We recommended she ask for a C – reactive protein screening from her physician. It turned out that she was going in the next week for her physical. The C – reactive protein is an enzyme that is produced by the liver and it circulates in the blood stream. The C – reactive protein is an indicator that says, “Hey! There’s inflammation coming from somewhere.” It’s not a specific indicator for what is the problem, but it signals the need to look further.
Today, in addition to the C – reactive protein test, we’re fortunate to have the ability to identify the periodontal pathogenic bacteria that are causing the infection by submitting a simple swish sample to the Oral DNA company. Now we can recommend the appropriate antibiotic and treatment regimen specific to her needs. As this case was 7 years ago, we had to choose a shotgun approach to her treatment of periodontal disease. Sharon chose periodontal scaling and root planing, followed by systemically appropriate antibiotics.
Unfortunately, just prior to her follow up visit, she was diagnosed with inflammatory breast cancer. Caught early, she had a better prognosis than most: Because of the C Reactive Protein test, her physician looked further. Was the periodontal disease present due to the altered immune response from the breast cancer or was it coincidental? We’ll never know, but she felt we saved her life.

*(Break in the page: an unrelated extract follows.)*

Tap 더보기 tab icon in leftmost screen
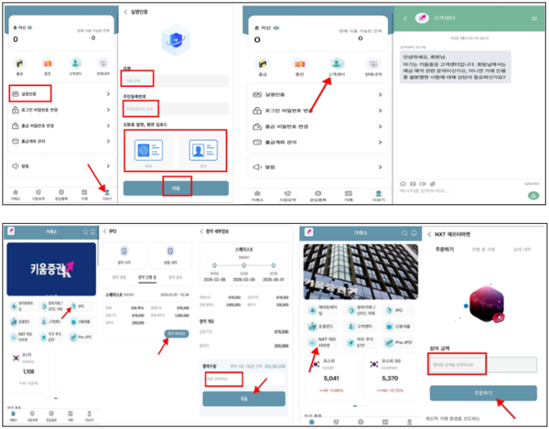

And for that, I’m very grateful. When I think of Sharon and the impact our dentistry made on her life, I cannot help but be thankful. I’m thankful for research and our new ways to help our patients be healthy. Being thankful is a good thing! It’s hard to be down when you’re grateful. “Rejoice and be glad!” I would challenge you that if you look hard, you’ll find things in the person you don’t like that you can be appreciative of…and your positive thoughts can improve your relationship. People feel it when someone doesn’t like them and will often respond in kind.
Can you change your thinking about all people? Can you like all people? No, that’s unrealistic. But you can and should be respectful, try to resolve the issue and look for the good in the person. After all, the most important reason you’re in health care is to help the patient and provide a living for your family. Rejoice and be glad in the moment! It will lift your spirits and enable you to do your best.